Bob Dole too was involved in the battle over cultural symbols, traveling to Hollywood to denounce the entertainment industry in one of his most reported speeches of the entire campaign. President Clinton responded by subsequently inviting television industry leaders to the White House where he pressed industry leaders to adopt the V-chip, a computer circuit that, when installed in televisions, would permit individuals to screen out some programming deemed too violent or sexually offensive.

"Yet the most revealing thing about the culture wars in this election was that both sides seemed to lose interest in these cultural symbols as the election drew nearer," Rich said. "I think the issues are spent. I don't see them coming back at the national level in any meaningful way. Now I think the fighting will move to the local level and into the schools."

In Colorado, he said, a bill called the Parental Rights Amendment would have enabled parents of schoolchildren to remove books deemed offensive from school libraries and have given them greater input into teaching curriculums. Favored and promoted by the Christian Coalition, a national organization of social conservatives, the bill nonetheless went down to defeat. "But they promised to bring it back," Rich said. "I think this is the model of the future direction these battles will take."

As drama critic for the Times for more than a dozen years, Rich attended hundreds of plays, many of them funded at least in part by the National Endowment for the Arts. The decade-long battle over federal arts funding has "essentially gutted the NEA," said Rich. "It's basically been destroyed, despite [NEA chairwoman] Jane Alexander's best efforts. There are only so many ways you can rearrange the deck chairs on the Titanic."

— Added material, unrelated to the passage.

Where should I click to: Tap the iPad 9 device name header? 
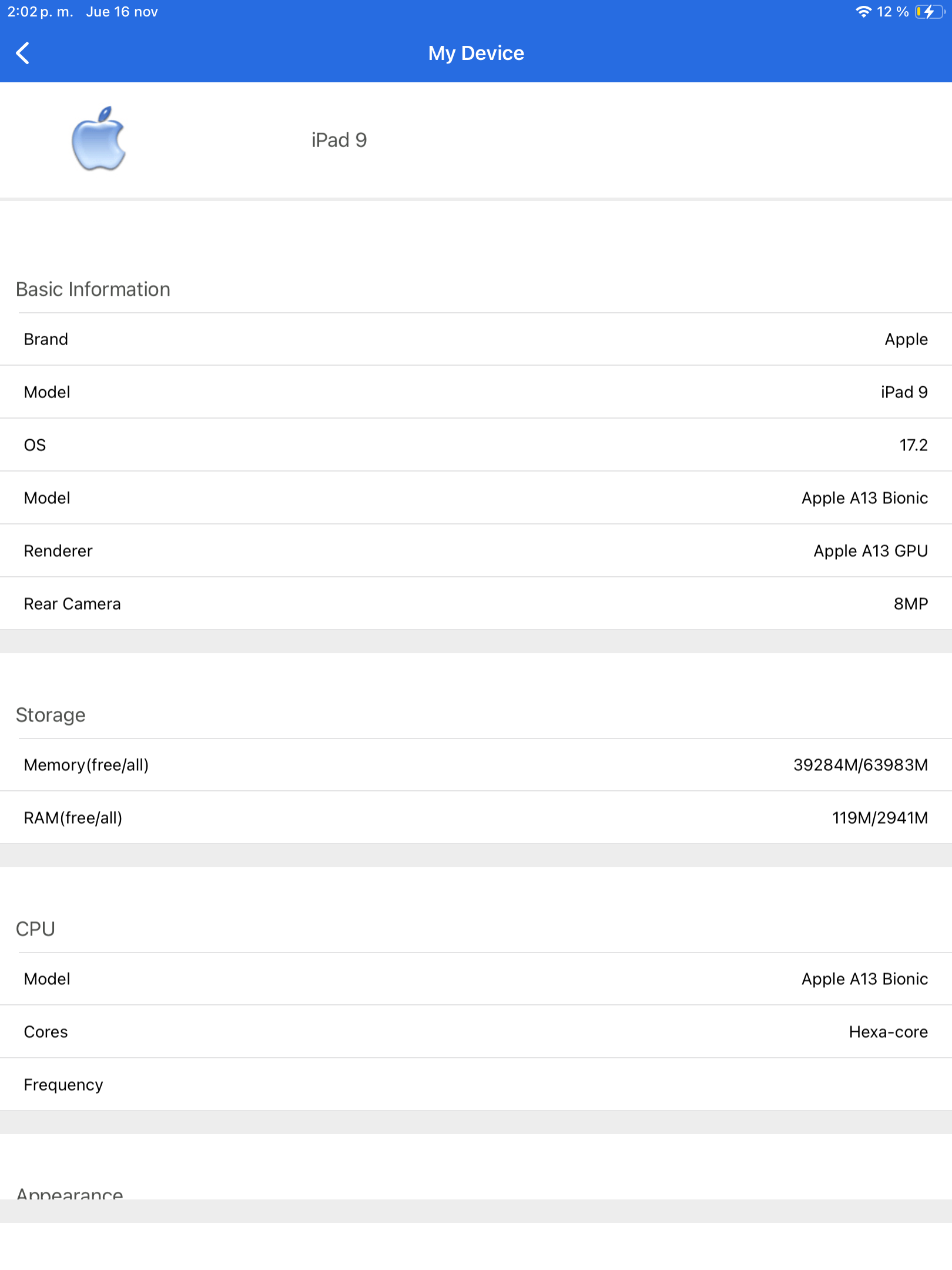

Yet the issue never addressed, he believes, is the efficacy of arts funding in the first place.

"During the '70s and into the '80s most of the plays I saw at theaters like [Baltimore's] Center Stage were the recipients of at least some NEA money. I must tell you that during that time I saw a lot of rotten plays. Now as a tax payer I might have objected to my tax dollars being used in this manner, but the truth of the matter is that the issue of mediocrity never comes up in these debates," he said. "I'm not convinced that anyone out there cares about the culture. It's being used as a political pawn."

The emphasis on cultural symbols may actually aggravate problems by distracting attention from more serious--and, Rich believes, more pressing--issues.

"There are serious cultural problems facing this country, ranging from a severe shortage of money for arts institutions to the conglomeratization of the media," he said. Nor does he expect the situation to improve any time soon. "I would say we have not seen much leadership from a Democratic White House that professes to care about these issues."

In the end, Rich suggested, government's efforts to support culture--or its complete abandonment of those efforts--is probably less important than the continuing human need to push the boundaries of art.

"You can look at what the most popular plays of the 1920s were and I can guarantee you it wasn't O'Neill. It was writers whose names you've never heard of," he said. "Artists will always be pushing the boundaries, and as long as they do, there will be some people made unhappy by that."